— Begin RECORDS —

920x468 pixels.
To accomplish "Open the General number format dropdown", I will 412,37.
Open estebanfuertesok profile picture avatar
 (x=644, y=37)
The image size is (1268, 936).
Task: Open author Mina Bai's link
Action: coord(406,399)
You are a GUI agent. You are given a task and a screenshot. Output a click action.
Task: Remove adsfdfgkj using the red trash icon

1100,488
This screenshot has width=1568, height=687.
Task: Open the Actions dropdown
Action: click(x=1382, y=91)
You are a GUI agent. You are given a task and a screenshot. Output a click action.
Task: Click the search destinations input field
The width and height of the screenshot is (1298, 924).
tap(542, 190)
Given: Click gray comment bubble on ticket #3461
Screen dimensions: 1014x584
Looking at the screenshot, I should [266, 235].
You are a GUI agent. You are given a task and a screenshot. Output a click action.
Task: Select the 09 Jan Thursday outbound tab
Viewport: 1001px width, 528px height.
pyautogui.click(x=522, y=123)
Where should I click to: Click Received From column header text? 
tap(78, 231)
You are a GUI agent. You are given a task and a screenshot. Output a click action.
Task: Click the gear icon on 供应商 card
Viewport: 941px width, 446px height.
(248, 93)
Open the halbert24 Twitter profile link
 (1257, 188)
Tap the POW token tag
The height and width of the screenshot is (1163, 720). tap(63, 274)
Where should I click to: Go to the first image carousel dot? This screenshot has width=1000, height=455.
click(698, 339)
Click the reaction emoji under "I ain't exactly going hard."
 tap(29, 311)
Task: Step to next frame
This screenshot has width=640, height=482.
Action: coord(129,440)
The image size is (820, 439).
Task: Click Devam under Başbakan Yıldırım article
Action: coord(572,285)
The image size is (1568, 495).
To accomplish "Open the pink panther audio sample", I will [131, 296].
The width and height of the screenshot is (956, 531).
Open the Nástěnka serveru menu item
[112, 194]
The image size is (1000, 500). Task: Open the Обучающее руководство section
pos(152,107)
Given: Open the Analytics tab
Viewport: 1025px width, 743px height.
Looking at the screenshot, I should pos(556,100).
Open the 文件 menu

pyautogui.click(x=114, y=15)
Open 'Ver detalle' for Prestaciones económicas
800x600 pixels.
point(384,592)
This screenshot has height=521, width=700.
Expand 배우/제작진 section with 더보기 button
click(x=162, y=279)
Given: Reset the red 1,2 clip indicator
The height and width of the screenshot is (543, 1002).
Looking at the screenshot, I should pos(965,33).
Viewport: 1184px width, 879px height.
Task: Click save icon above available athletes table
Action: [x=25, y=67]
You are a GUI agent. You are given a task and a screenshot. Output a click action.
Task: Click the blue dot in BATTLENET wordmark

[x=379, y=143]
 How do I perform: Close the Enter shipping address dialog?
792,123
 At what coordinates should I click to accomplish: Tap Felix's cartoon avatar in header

— End RECORDS —

Rewrite all of the lines above, replacing "GUI agent" with "UI agent" and leaving everything else unchanged.

920x468 pixels.
To accomplish "Open the General number format dropdown", I will 412,37.
Open estebanfuertesok profile picture avatar
 (x=644, y=37)
The image size is (1268, 936).
Task: Open author Mina Bai's link
Action: coord(406,399)
You are a UI agent. You are given a task and a screenshot. Output a click action.
Task: Remove adsfdfgkj using the red trash icon

1100,488
This screenshot has width=1568, height=687.
Task: Open the Actions dropdown
Action: click(x=1382, y=91)
You are a UI agent. You are given a task and a screenshot. Output a click action.
Task: Click the search destinations input field
The width and height of the screenshot is (1298, 924).
tap(542, 190)
Given: Click gray comment bubble on ticket #3461
Screen dimensions: 1014x584
Looking at the screenshot, I should [266, 235].
You are a UI agent. You are given a task and a screenshot. Output a click action.
Task: Select the 09 Jan Thursday outbound tab
Viewport: 1001px width, 528px height.
pyautogui.click(x=522, y=123)
Where should I click to: Click Received From column header text? 
tap(78, 231)
You are a UI agent. You are given a task and a screenshot. Output a click action.
Task: Click the gear icon on 供应商 card
Viewport: 941px width, 446px height.
(248, 93)
Open the halbert24 Twitter profile link
 (1257, 188)
Tap the POW token tag
The height and width of the screenshot is (1163, 720). tap(63, 274)
Where should I click to: Go to the first image carousel dot? This screenshot has width=1000, height=455.
click(698, 339)
Click the reaction emoji under "I ain't exactly going hard."
 tap(29, 311)
Task: Step to next frame
This screenshot has width=640, height=482.
Action: coord(129,440)
The image size is (820, 439).
Task: Click Devam under Başbakan Yıldırım article
Action: coord(572,285)
The image size is (1568, 495).
To accomplish "Open the pink panther audio sample", I will [131, 296].
The width and height of the screenshot is (956, 531).
Open the Nástěnka serveru menu item
[112, 194]
The image size is (1000, 500). Task: Open the Обучающее руководство section
pos(152,107)
Given: Open the Analytics tab
Viewport: 1025px width, 743px height.
Looking at the screenshot, I should pos(556,100).
Open the 文件 menu

pyautogui.click(x=114, y=15)
Open 'Ver detalle' for Prestaciones económicas
800x600 pixels.
point(384,592)
This screenshot has height=521, width=700.
Expand 배우/제작진 section with 더보기 button
click(x=162, y=279)
Given: Reset the red 1,2 clip indicator
The height and width of the screenshot is (543, 1002).
Looking at the screenshot, I should pos(965,33).
Viewport: 1184px width, 879px height.
Task: Click save icon above available athletes table
Action: [x=25, y=67]
You are a UI agent. You are given a task and a screenshot. Output a click action.
Task: Click the blue dot in BATTLENET wordmark

[x=379, y=143]
 How do I perform: Close the Enter shipping address dialog?
792,123
 At what coordinates should I click to accomplish: Tap Felix's cartoon avatar in header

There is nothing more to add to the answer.